→ **Material shown**
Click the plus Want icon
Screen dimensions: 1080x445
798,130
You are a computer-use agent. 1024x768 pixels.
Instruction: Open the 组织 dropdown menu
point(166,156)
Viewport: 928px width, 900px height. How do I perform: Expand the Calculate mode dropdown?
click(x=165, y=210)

* * *

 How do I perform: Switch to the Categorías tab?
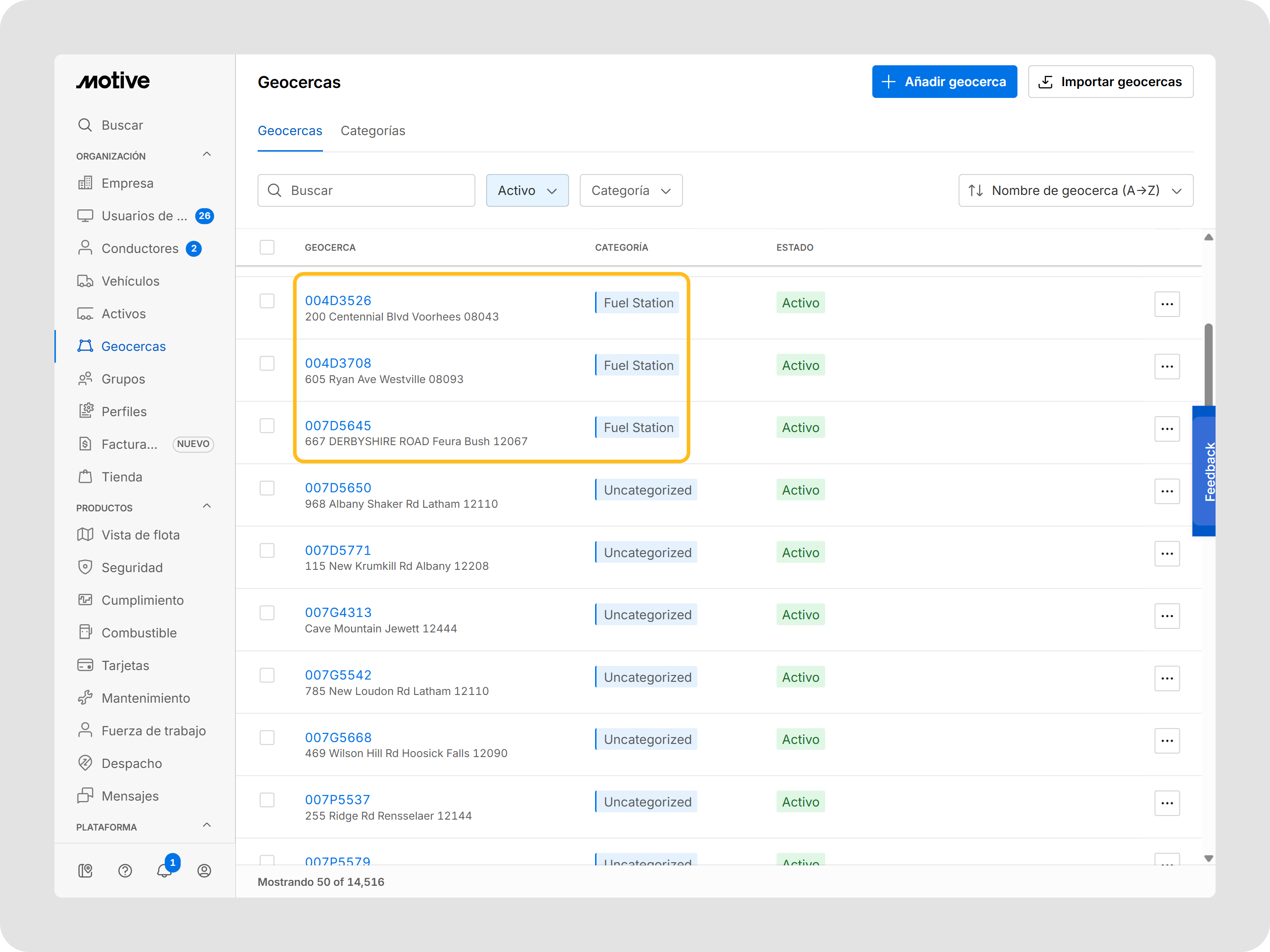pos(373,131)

→ **Task instructions**
Lay out everything from the line containing "Click the plus Want icon" down to the line containing "click(x=165, y=210)" as a Markdown table with the columns Row and Line. Number each row, and leave out any blank lines.

→ **The solution**
| Row | Line |
|---|---|
| 1 | Click the plus Want icon |
| 2 | Screen dimensions: 1080x445 |
| 3 | 798,130 |
| 4 | You are a computer-use agent. 1024x768 pixels. |
| 5 | Instruction: Open the 组织 dropdown menu |
| 6 | point(166,156) |
| 7 | Viewport: 928px width, 900px height. How do I perform: Expand the Calculate mode dropdown? |
| 8 | click(x=165, y=210) |